In questo caso quell’enorme oceano blu con una mappa ricca di isole era per l’epoca davvero emozionante: un tuffo sotto l’acqua, in quel blu profondo e imperscrutabile ed ecco Hyrule sprofondata ma identica a come l’avevamo lasciata in Ocarina of time. Anche qui, un castello con i suoi tesori racchiuso in uno scrigno viola, anzi indaco.
The Wind Waker fu il mio primo Zelda, poi ho recuperato quasi tutta la serie, e rimane parte del fascino di GameCube; 20 anni fa, dopo alcuni anni di lontananza rientrai nel mondo Nintendo e scoprii che era molto cambiato.
C’erano giochi horror come il celebre Eternal Darkness, strani ma ricchi di cultura letteraria e sviluppati con passione. Anche gli FPS, la gran moda del momento, entravano nella libreria di titoli della grande N con Metroid Prime che nonostante tutto rimaneva un’avventura solida e appassionante.
Tra i titoli che rimpiango di non aver mai giocato c’è P.N.03, una perla di Shinji Mikami che è riuscito a rendere appassionante un gioco con una palette quasi monocromatica e un gameplay che tanti limiti imponeva ai giocatori.
Non è un best of…
A questo punto, messo così, questo articolo potrebbe sembrare il classico listone con il best of di una console ma in realtà non è così: pur essendo tutti titoli appartenenti alla stessa console, ognuno di loro è riuscito a spingersi fino ai limiti del proprio genere, migliorandolo e gettando le basi per le generazioni future, come quando dei colori si mescolano su una tela e insieme formano nuove e brillanti tonalità inattese.
Quello che voglio dire, e che può risultare anche complesso da capire per chi non ha mai vissuto quella generazione, è che GameCube aveva una sua precisa cifra stilistica che è riconoscibile a prima vista e accomuna tutti questi titoli.
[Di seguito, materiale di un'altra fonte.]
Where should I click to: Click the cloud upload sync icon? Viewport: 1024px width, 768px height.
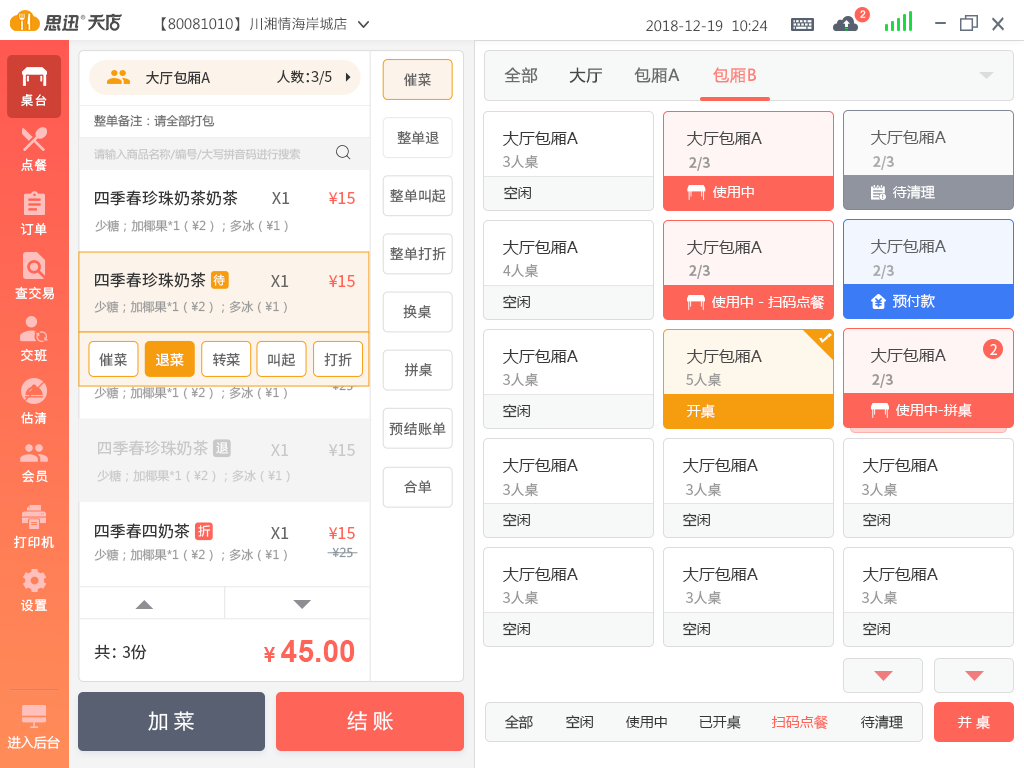click(845, 24)
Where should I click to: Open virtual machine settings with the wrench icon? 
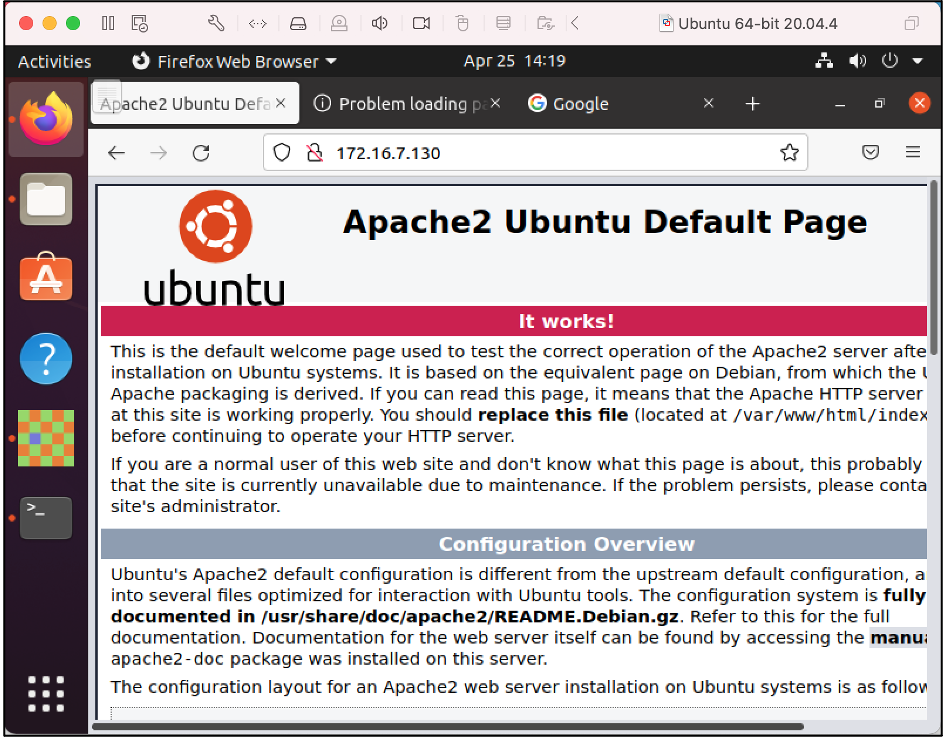click(214, 22)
A loro volta, nonostante le varie remastered e collection, tutti questi titoli rimangono strettamente legati al tempo e alla console per cui sono usciti in origine.
Prendiamo Luigi’s Mansion, titolo di lancio della console di cui è uscito qualche anno fa il porting su 3DS; magari non sarà un titolo fondamentale per la storia del videogioco come Mario 64 e lo strano controller con cui si giocava, non sarà neppure una sorta di demo delle capacità dell’hardware come Yoshi’s Touch ‘n’ Go ma con tutta quella chincaglieria impolverata e tutti gli specchi della villa è tipicamente GameCube. In una maniera forse inspiegabile a parole.
Dopo essere stato protagonista negli anni ’90 di Mario is Missing!, Luigi si avvicina con la sua mano guantata ad una porta e prova a girare la maniglia. Una sequenza abbastanza inconsueta per una serie come questa, ed entra in una nuova stanza,piena di fantasmi e segreti.
E se Luigi’s Mansion 2 è stato uno dei best seller su Switch, ancora una volta tutto è nato con GameCube, vero e proprio scrigno di tesori che per certi versi non abbiamo più raggiunto a 20 anni di distanza.